Don't give them any ideas.

----------


## WarNoMore

I think apple's right. Even in the name they copied apple. Ipad is 4 letters. Tab is 3 letters. 3 is as close to 4 as you can get without actually being 4. they both have the letter a in their name. A T sort of looks like an I, and b is just a d and a p facing a different direction. That's some slavish copying if I ever saw it.

----------


## freedoms-light

Maybe whoever created the abacus can capitalize on this.
If not, perhaps the University of Pennsylvania holds some bragging rights on the concept of an electronic computer.
The possibilities are endless.
So, would all computers be essentially copying the concept?
This is getting insane.

----------


## nobody's_hero

Apple will have the last laugh.

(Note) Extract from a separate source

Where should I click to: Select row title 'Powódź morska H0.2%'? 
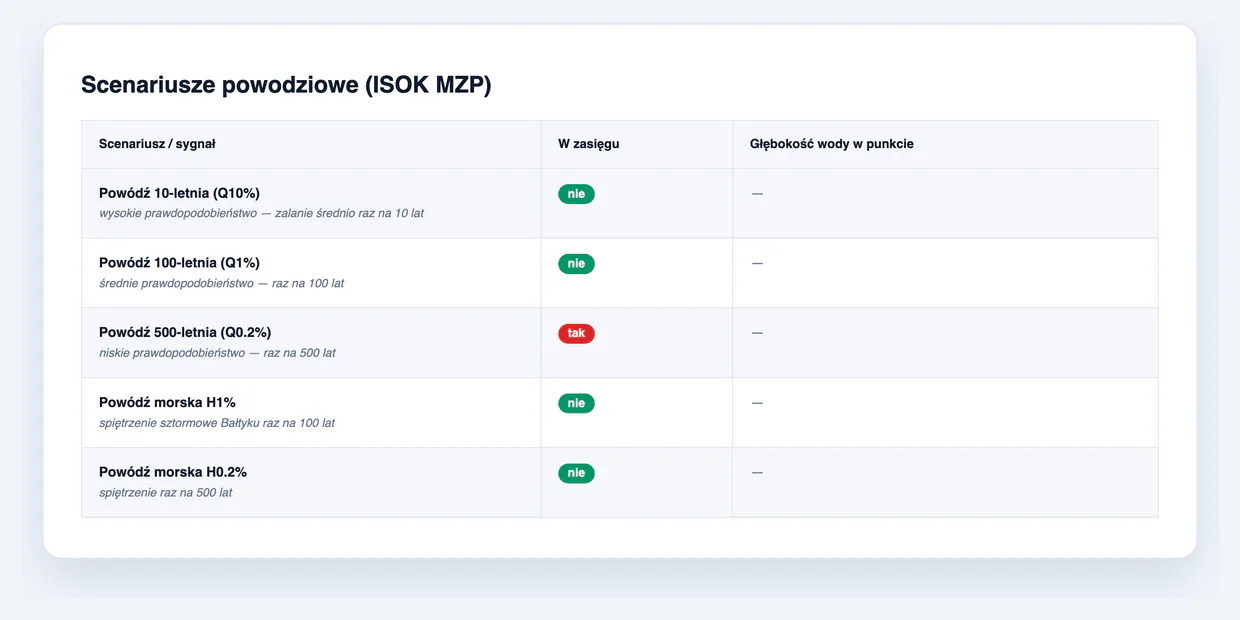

Just wait 'til this comes out.

----------


## evilfunnystuff

Apples scared the galaxy plays flash, is thinner and lighter, stereo sound, wider aspect ratio, a different operating system....

----------


## Warrior_of_Freedom

Wow, what an anti-competitive company.

----------


## AZKing

> I think apple's right. Even in the name they copied apple. Ipad is 4 letters. Tab is 3 letters. 3 is as close to 4 as you can get without actually being 4. they both have the letter a in their name. A T sort of looks like an I, and b is just a d and a p facing a different direction. That's some slavish copying if I ever saw it.


Thanks, LOL. That made me laugh :>

----------


## Warrior_of_Freedom

> Thanks, LOL. That made me laugh :>


WarNoMore did not mention they are both tablets and use... touch screens!

----------


## KurtA

While I'm not aware of Apple's _specific_ claims, this would appear to be an issue of violation of intellectual property law.  Apple certainly recalls when Microsoft ripped off their operating system years back (and rose to prominence by blackmailing IBM into paying extra fees for their OS).  I doubt Apple is eager to repeat that experience.  So if someone else is simply copying their design, stealing the fruits of Apple's hard work, I hope Apple blows them completely out of the water and stomps them completely out of existence.  It would be a good message to send to other pirates.

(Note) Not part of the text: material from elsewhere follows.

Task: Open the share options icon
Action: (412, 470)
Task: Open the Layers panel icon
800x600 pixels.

We've already seen how technology can stagnate when a company copies another's work.  Had it been up to MS, computers not running their OS would not even work on the internet.  Funds go to the pirates and dilute the rewards for the company that actually innovates.  

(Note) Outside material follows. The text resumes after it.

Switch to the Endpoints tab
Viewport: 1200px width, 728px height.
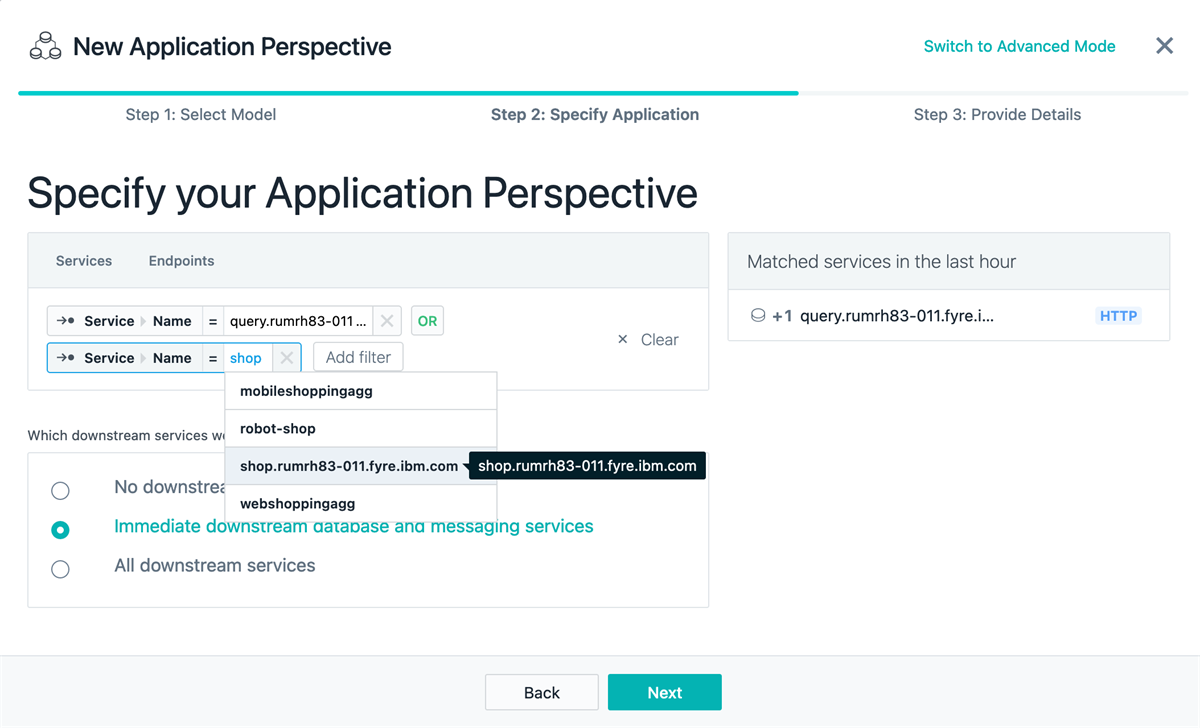coord(181,260)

So, assuming that Apple isn't blowing smoke, that significant aspects of their design were copied, I say, "Go get 'em Apple.  And while you're at it, sue them out of existence for trying to rip you off!"

It's what should have happened to Microsoft.  (And if it had, most of us could have avoided years of Windblows horrors.)

There is a difference between "Rolex" and "Rolux".  For one, "Rolux" should not be tolerated.

----------


## Revolution9

> Apples scared the galaxy plays flash, is thinner and lighter, stereo sound, wider aspect ratio, a different operating system....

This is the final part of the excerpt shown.